# Finishing a Bubunga pen with BLO and CA



## sprior (Aug 31, 2008)

Today I had a rough time making a pen out of bubinga and finishing it with a coat of boiled linseed oil then finishing it with CA. I've never turned bubinga before (seemed like tough stuff) and while I've finished with CA before, this is the first time I've tried the BLO coat first. And just to add too many variables to the mix this is the first time I've used this particular brand of CA and I'm not sure I'm happy with it, might go back to Zap. After sanding to more than 600 I gave it a wipe of BLO then kept wiping with a paper towel until nothing came off. Then I started finishing with CA, but the glue didn't dry very well and I kept wiping it down, sanding it smooth and then starting over. I finally got it sort of OK, but not the quality I've done before and not something I'd sell (and this pen was supposed to be for sale).

So I figure that either the bubinga isn't reacting well with the CA, the CA sucks, or despite the fact that I buffed the BLO until nothing else came off on the paper towel I needed to wait longer (possibly overnight) between the BLO and the CA.

The pen is in the attached picture along with an acrylic pen I turned and finished last night. The picture is a bit out of focus near the tip where I'm the least happy with the finish.

Any thoughts?


----------



## Robocop52 (Jul 25, 2011)

Pen looks great, seems like a lot of work and effort using linseed oil and ca, i'v never used it before, I normally use "speed an ease" or a couple of coats of Danish oil on my pens, nice work on the pen.
Gus


----------



## don716 (Mar 1, 2008)

What brand of CA are you using? I started using "Stick fast" CA. It works great and priced well below alot of CA prices out there. Check it out. Your pens look great by the way.


----------



## sprior (Aug 31, 2008)

The other pen finishes I tried looked good at first, but then dulled a bit over time and I wasn't happy with that. The CA was the only finish so far which stayed crystal clear over time. The BLO today was to see if I could bring out the figure a bit more.


----------



## sprior (Aug 31, 2008)

The CA I used today was the Hobbytown house brand, purple cap gap filling 15 sec cure. The store owner told me it was closest to Zap green. I could be nuts, but I think the Zap green soaked into the wood just a little but more before hardening, this stuff gives me the impression of curing roughly on the surface very quickly.


----------



## sprior (Aug 31, 2008)

@Robocop, I forgot to mention that after the CA I go up all the way with micro-mesh and then apply plastic pen polish - so you probably think I go completely nuts now


----------



## duncsuss (Aug 21, 2009)

sprior said:


> ... this stuff gives me the impression of curing roughly on the surface very quickly.


I had a lot of problems with CA and bubinga also.

Don't know if it's oils or resins in the wood, or simply technique. It took me several tries to get a finish that didn't look like it had puddles trapped under the surface. I had to keep sanding it down to the bare wood and starting over.

Eventually it worked out ok ...


----------



## sprior (Aug 31, 2008)

Source material =

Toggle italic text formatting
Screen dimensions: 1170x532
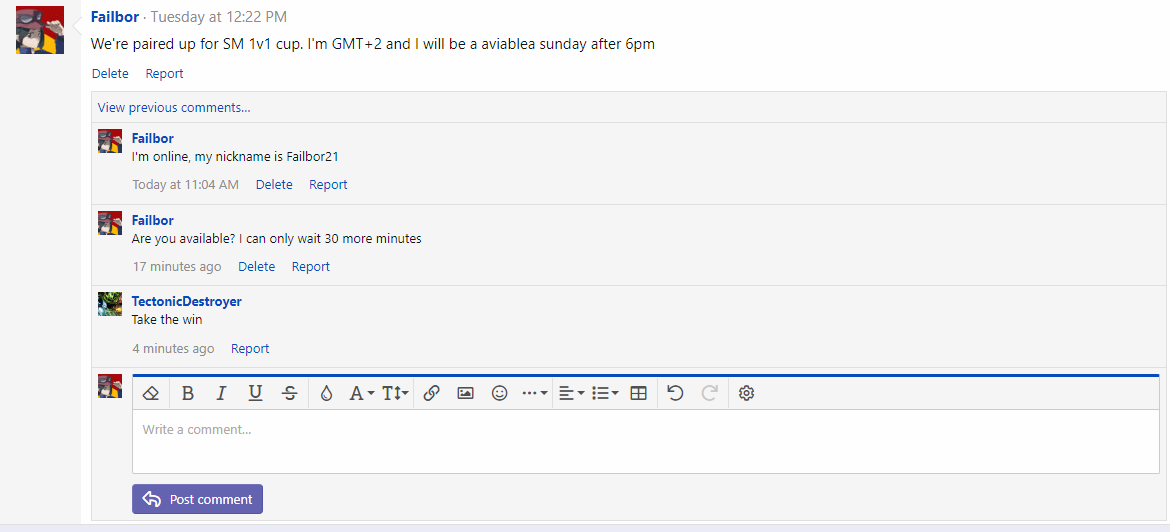click(221, 393)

Request 1 =
Answer each question from the pen-finishing thread:
(a) To what grit did sprior sand the bubinga before wiping on the BLO?
(b) Which CA brand does don716 say he started using?
(c) According to the store owner, which CA was the Hobbytown house brand closest to?
Request 2 = Give the username of every poster in the pen-finishing thread, each listed once.
Request 3 = Carry on the bubinga pen-finishing thread from its final line.
The listing has no connection to the pen-finishing thread.

Result 1 =
(a) More than 600
(b) "Stick fast"
(c) Zap green

Result 2 =
sprior
Robocop52
don716
duncsuss

Result 3 =
Yeah! That's what I'm shooting for!!! Beautiful. I didn't have nearly this much trouble with cocobolo (which is also oily), but I didn't do the linseed oil on them so that's why I was wondering if maybe I needed to let the linseed oil cure overnight. My next pens in the pipeline are olive wood - I seem to be sticking with the oily wood genre... I turned one of them today and did do the linseed oil, but I'm letting it sit and plan to finish tomorrow.


----------



## duncsuss (Aug 21, 2009)

Thanks. I've been thinking about it, and wonder if maybe I'd been looking at this problem from the wrong direction.

I'd been thinking the CA wasn't curing properly, but perhaps it's the other way round.

Maybe there's something in bubinga wood that works the same way as the activator spray, making the CA cure on contact without forming a good bond to the wood.

It might be worth taking a paper towel damp with acetone and giving the barrels a quick wipe just before hitting it with the CA. This might clean the surface and act as a retardant to give the CA enough time to bond into the pores, etc, before it sets.

Just a thought ... don't blame me when it goes wrong, etc :laughing:


----------



## sprior (Aug 31, 2008)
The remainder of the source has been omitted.